Studio album by Marvaless
- Released: April 21, 1998
- Recorded: 1998
- Studio: Cosmic Slop Shop (Fairfield, CA); Bomb Shelter; Live Oaks Studio (Berkeley, CA); The Vault Studio (Fairfield, CA); AWOL Studios (Fairfield, CA);
- Genre: Hip-hop
- Length: 1:09:06
- Label: Noo Trybe; AWOL;
- Producer: B.C.; DJ Daryl; D.N.A.; One Drop Scott; Pizzo; Rick Rock; Bobby G.;

Marvaless chronology
| Wiccked (1996) | Fearless (1998) | Ghetto Blues 2001 (2001) |

= Fearless (Marvaless album) =

Fearless is the third full-length studio album by American rapper Marvaless.
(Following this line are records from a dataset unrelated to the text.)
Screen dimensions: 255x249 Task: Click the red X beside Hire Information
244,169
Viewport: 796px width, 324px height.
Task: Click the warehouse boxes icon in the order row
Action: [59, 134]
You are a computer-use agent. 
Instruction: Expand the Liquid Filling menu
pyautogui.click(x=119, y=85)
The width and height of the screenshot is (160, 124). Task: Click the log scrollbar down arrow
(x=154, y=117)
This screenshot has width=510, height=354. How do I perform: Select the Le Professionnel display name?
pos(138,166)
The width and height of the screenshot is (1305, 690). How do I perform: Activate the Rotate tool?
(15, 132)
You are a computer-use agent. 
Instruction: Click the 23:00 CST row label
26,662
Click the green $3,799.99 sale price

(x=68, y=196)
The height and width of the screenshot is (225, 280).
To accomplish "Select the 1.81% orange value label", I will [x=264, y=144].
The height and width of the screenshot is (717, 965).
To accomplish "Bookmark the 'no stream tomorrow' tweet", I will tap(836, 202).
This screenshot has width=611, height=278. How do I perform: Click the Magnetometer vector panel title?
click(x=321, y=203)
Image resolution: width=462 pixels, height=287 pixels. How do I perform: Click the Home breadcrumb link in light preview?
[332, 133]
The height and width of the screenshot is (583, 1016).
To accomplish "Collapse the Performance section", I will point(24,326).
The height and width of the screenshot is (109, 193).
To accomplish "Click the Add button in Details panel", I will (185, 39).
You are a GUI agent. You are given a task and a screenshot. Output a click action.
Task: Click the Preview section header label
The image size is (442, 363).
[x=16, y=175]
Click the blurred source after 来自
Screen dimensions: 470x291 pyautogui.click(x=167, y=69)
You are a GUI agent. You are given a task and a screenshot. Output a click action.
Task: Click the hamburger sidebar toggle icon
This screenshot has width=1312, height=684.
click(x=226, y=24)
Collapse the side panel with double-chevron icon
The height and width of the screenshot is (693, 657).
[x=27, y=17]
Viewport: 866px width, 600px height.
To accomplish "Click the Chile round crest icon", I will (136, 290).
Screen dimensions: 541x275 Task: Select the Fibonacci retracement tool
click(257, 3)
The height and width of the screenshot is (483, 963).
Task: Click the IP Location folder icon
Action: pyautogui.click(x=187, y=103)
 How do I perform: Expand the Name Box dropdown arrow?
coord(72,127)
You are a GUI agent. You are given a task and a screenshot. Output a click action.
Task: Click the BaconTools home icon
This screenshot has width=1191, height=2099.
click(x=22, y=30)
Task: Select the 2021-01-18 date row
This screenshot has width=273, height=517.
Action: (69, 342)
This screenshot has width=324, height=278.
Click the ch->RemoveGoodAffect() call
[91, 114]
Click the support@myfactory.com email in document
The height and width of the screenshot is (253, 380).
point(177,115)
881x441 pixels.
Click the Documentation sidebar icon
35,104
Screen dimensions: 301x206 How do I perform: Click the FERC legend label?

It was released on April 21, 1998, via AWOL/Noo Trybe Records. Recording sessions took place at Cosmic Slop Shop, The Vault Studio and AWOL Studios in Fairfield, at Bomb Shelter, and at Live Oaks Studio in Berkeley. Production was handled by Rick Rock, B.C., DJ Daryl, Pizzo, D.N.A., and One Drop Scott, with Bobby G. serving as co-producer. It features guest appearances from 151, 4C, Big Note, C-Bo, Ephriam Galloway, Killa Tay, Laroo T.H.H., Lil' Bruce, Lil Ric, Luni Coleone, Mississippi, Pizzo, Steady Mobb'n and Doonie Baby.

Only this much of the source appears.